Until some actual plausible positive results regarding psychic abilities are born from legitimate and well designed studies then we simply can't accept the phenomena exists, meaning we would have to conclude Spall is correct. But there's the ethical aspect to consider too.

Does consultation with a psychic help the grieving person come to terms with their loss?

I'd argue not, but I'm aware the the grieving process is a complicated thing and I'm not a psychologist or a grief counsellor.... but neither are most mediums. Can they be sure that their proclamations about dead loved ones don't damage the grieving process?

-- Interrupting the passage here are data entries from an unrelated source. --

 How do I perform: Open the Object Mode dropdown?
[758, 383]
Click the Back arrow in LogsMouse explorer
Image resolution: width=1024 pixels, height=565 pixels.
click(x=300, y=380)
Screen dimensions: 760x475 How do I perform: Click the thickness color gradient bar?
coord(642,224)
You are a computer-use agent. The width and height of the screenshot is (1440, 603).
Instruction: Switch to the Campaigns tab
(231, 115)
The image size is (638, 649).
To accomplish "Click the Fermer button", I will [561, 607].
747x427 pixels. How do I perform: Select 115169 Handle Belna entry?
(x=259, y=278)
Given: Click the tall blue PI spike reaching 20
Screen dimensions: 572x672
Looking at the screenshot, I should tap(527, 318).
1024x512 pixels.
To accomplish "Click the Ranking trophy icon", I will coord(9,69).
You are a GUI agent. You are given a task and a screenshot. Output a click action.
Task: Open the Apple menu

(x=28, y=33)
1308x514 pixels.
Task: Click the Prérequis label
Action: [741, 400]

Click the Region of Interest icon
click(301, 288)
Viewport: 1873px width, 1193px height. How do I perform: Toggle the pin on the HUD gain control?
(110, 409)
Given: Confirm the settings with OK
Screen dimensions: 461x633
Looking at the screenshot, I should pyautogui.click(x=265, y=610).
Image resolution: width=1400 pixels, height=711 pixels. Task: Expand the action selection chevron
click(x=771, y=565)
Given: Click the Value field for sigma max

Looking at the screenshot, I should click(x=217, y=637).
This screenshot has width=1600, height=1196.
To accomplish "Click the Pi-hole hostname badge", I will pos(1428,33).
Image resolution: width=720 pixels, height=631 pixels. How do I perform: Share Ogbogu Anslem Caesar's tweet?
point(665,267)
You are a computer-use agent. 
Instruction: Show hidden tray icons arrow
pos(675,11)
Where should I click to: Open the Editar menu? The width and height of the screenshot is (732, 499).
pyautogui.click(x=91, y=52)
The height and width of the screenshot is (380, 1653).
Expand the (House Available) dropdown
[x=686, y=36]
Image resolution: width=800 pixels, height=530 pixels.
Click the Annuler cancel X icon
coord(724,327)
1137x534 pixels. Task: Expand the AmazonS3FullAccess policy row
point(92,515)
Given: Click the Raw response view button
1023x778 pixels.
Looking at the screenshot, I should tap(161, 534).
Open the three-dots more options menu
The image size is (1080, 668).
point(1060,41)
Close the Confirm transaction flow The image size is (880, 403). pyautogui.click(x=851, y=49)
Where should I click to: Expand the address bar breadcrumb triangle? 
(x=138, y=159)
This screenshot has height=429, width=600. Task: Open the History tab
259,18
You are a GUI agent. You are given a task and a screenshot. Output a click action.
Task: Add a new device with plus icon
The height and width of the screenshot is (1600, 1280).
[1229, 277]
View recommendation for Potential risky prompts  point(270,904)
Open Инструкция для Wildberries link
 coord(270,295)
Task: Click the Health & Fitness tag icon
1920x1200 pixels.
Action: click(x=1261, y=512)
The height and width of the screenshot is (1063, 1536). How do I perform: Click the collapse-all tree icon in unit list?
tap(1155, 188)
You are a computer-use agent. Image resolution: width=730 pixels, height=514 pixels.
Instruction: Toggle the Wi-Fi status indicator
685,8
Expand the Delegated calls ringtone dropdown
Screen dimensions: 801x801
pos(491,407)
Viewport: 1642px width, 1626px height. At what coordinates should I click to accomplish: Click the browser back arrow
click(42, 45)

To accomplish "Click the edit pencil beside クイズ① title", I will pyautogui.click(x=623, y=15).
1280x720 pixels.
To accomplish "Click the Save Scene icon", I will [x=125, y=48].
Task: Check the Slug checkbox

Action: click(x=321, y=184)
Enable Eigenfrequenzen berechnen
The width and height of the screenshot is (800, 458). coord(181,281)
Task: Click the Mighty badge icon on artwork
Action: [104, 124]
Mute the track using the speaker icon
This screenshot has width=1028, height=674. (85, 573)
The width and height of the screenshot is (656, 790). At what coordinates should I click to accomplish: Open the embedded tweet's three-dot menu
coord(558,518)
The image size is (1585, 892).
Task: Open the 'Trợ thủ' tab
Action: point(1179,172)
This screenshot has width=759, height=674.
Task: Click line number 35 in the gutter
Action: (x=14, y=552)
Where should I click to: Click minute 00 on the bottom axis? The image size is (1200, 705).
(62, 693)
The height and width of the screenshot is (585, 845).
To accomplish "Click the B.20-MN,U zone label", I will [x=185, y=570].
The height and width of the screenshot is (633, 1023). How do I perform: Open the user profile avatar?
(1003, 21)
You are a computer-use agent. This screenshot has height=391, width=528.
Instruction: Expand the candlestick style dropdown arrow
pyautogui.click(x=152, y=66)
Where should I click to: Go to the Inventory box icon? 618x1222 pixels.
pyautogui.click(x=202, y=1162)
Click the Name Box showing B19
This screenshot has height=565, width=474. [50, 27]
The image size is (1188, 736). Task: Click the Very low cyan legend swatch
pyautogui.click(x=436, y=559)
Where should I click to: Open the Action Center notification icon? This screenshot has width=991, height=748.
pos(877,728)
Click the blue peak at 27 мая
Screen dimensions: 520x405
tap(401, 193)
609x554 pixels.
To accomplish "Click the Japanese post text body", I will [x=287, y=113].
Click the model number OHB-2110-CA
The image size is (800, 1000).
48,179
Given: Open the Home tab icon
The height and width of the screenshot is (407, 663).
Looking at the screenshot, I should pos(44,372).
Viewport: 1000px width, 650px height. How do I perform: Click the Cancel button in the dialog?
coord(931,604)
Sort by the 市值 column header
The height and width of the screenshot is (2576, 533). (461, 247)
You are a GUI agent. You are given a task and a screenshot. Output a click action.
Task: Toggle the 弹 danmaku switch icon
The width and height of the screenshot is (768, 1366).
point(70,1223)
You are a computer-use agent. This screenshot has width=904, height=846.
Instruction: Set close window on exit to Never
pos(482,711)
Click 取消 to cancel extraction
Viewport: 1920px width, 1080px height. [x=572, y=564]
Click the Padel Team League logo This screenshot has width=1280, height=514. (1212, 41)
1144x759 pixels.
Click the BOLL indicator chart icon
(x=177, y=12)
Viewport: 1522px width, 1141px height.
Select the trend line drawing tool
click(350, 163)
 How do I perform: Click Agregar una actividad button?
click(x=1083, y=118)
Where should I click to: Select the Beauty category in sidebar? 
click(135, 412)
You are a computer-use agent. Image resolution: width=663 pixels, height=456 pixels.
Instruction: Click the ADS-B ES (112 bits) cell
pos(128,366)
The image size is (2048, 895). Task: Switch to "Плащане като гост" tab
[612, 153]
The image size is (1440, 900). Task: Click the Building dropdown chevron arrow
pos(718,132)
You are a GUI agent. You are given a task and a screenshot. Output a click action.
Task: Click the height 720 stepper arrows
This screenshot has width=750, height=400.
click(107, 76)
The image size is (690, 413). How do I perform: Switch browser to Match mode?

Look at the description of the first stage of the commonly accepted five stages of grief:

"The first reaction to learning of terminal illness or death of a cherished loved one is to deny the reality of the situation. It is a normal reaction to rationalize overwhelming emotions. It is a defense mechanism that buffers the immediate shock. We block out the words and hide from the facts. This is a temporary response that carries us through the first wave of pain."


Does it not seem like the words of a psychic, though they maybe comforting at the time, allows the grieving to linger in this stage of grief perpetually? This could well explain why so many people habitually revisit psychics and mediums, its to keep the denial strong, to ward harsh reality away. Its a cruel comfort indeed in that case.

And to charge for this comfort, especially if based on falsehood is callous.

A beautiful lie is a lie non the less.

Until evidence is provided otherwise every word Spall said seems correct. Believers can baulk all they like. Shut-eye psychics can deny it and claim to help, the sad truth is those individuals aren't just deceiving the grieving, they are deceiving themselves too. Those who offer these "services" for free may be excuse of monetary exploitation, but the potential for harm is the same.